> [WHAT IS EXPECTED] Restate word for word the lines below that run from the one holding "This screenshot has" through the one holding "to 104.21.91.39' text", inclusive. Pictures don't belong in the copy.

> [INPUT DATA]

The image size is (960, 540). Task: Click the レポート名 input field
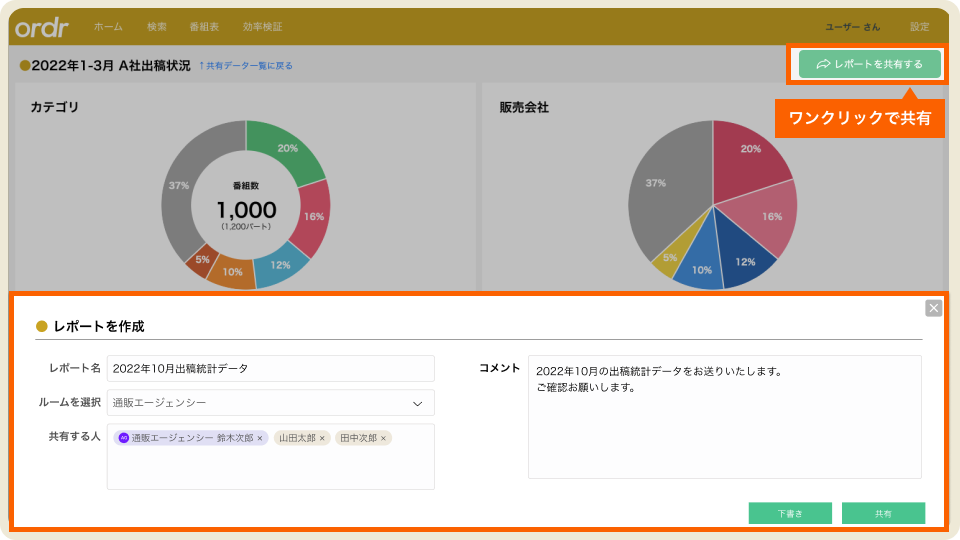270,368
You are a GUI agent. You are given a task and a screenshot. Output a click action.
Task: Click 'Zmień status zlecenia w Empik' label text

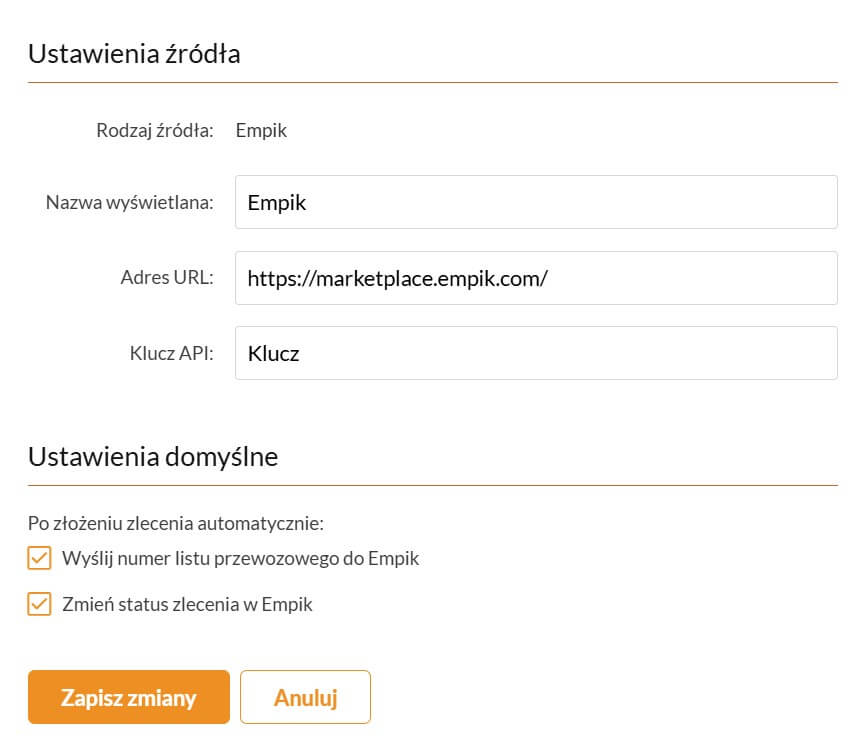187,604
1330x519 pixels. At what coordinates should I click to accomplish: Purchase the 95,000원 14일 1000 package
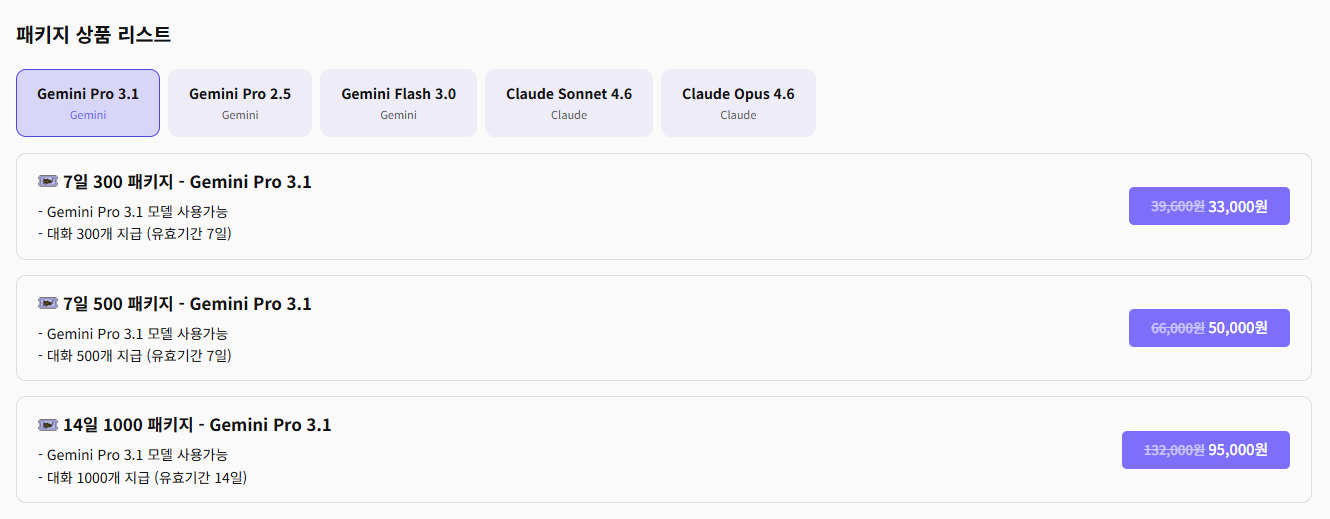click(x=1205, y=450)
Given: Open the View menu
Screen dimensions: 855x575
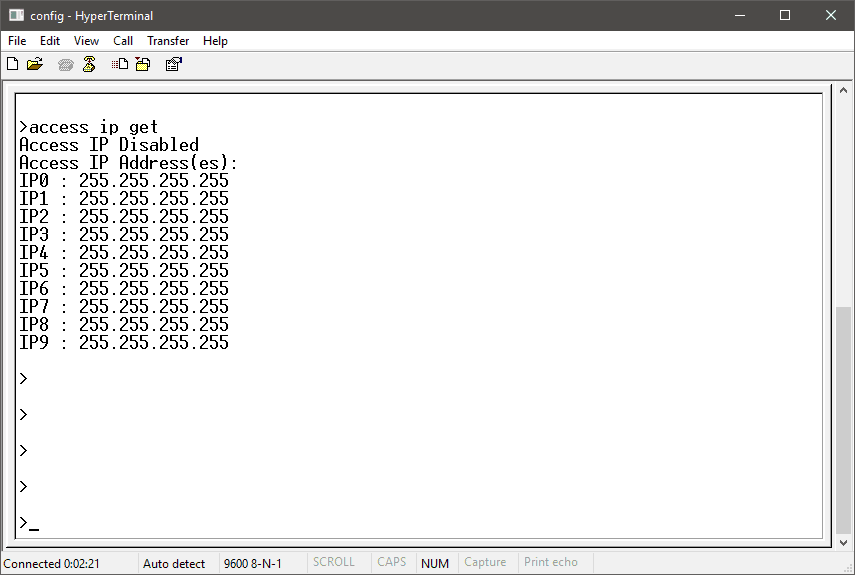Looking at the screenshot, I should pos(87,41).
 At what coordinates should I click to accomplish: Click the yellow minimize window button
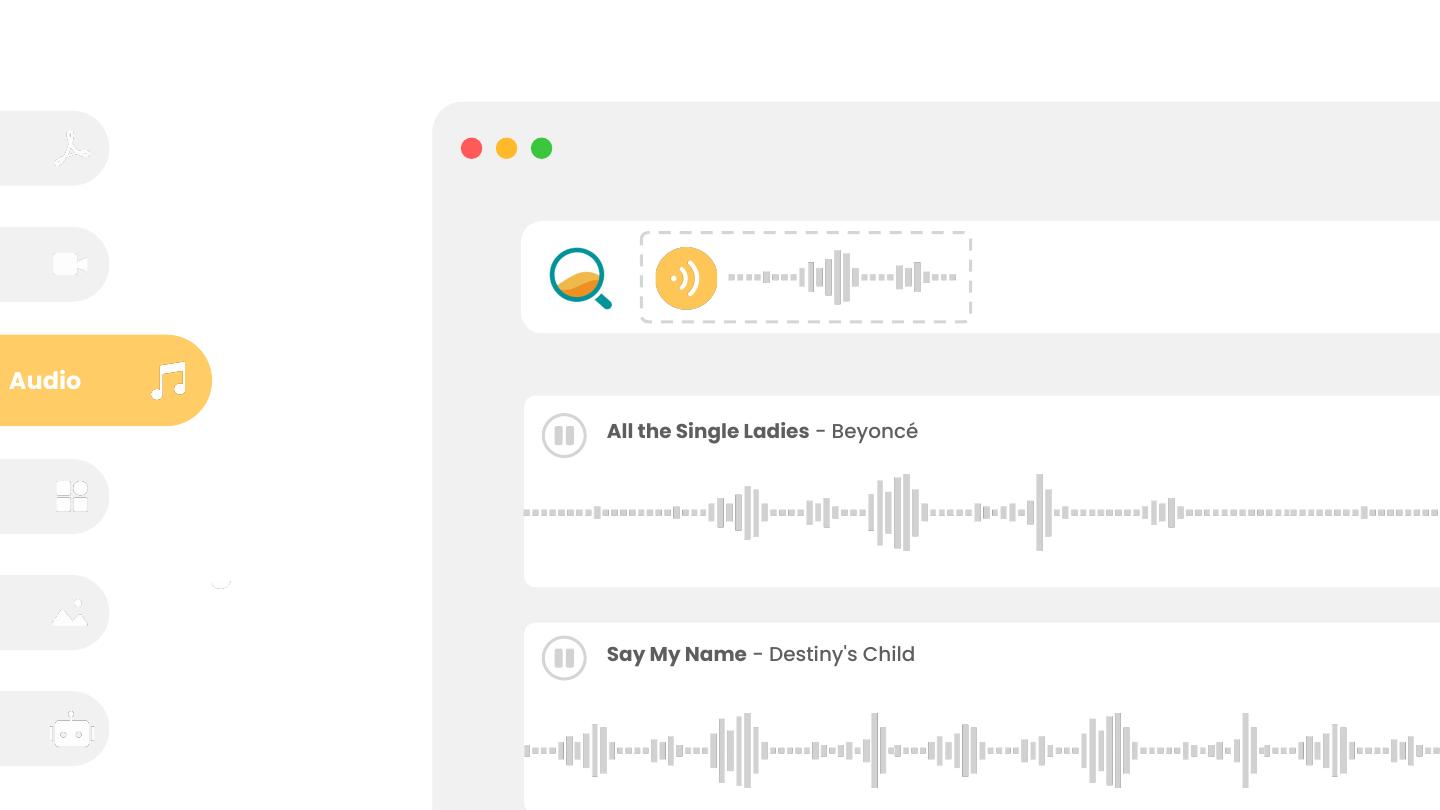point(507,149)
---
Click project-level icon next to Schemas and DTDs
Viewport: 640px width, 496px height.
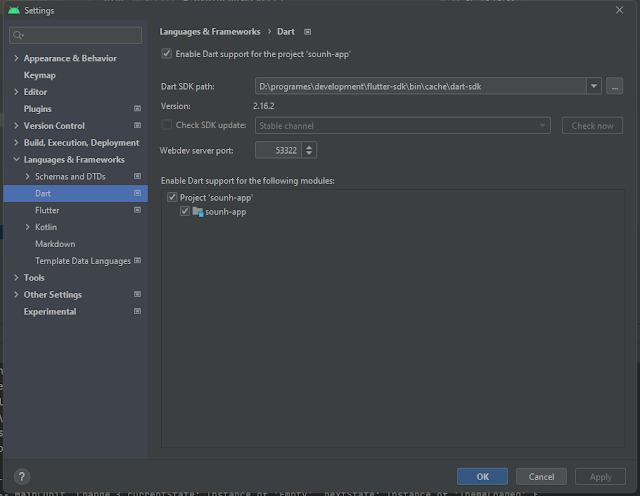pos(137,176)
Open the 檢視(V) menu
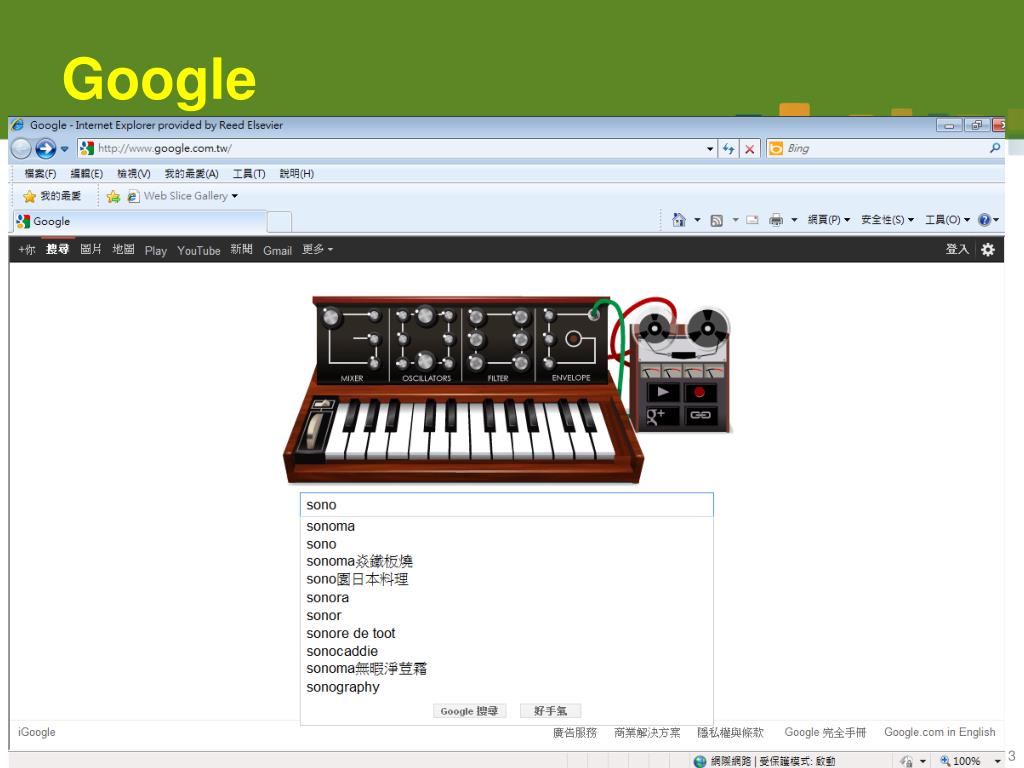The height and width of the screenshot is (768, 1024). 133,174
==
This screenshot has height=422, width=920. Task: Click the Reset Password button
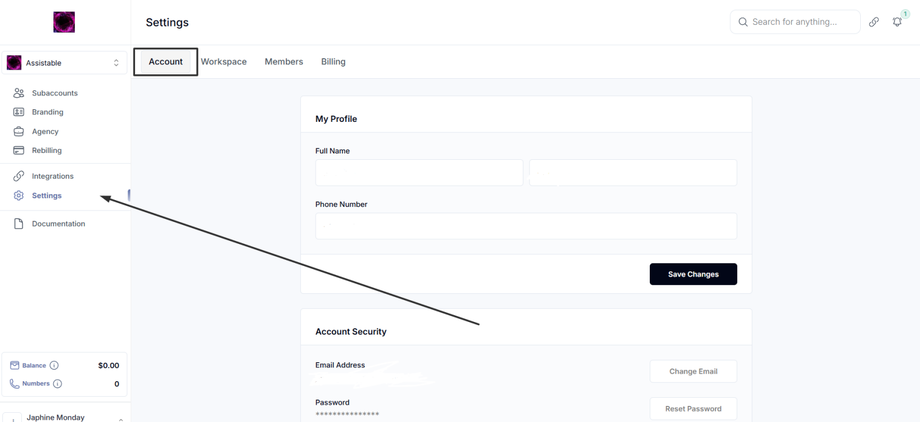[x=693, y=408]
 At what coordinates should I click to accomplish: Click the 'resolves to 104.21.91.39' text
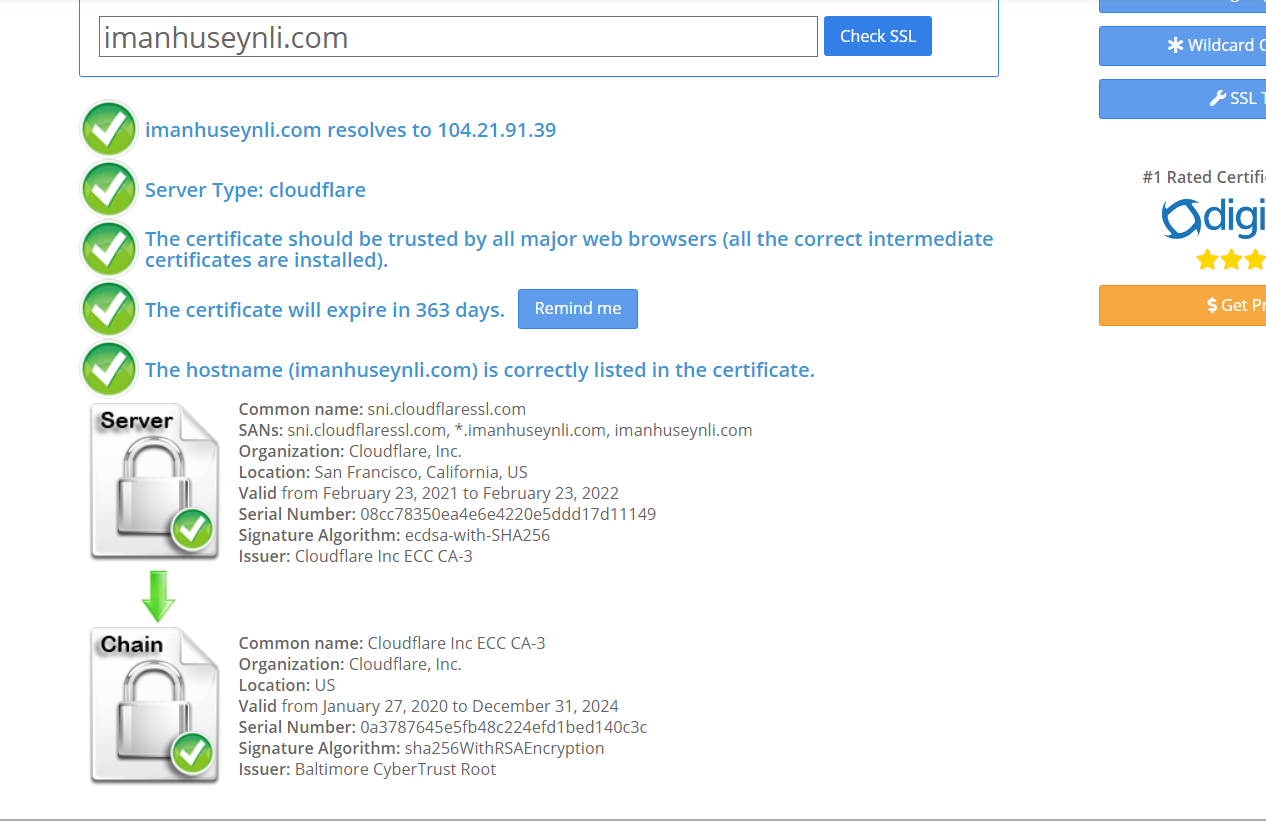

> [WRITTEN RESPONSE]
This screenshot has height=422, width=920. Task: Click the Reset Password button
[x=693, y=408]
 At what coordinates should I click to accomplish: Click the 'resolves to 104.21.91.39' text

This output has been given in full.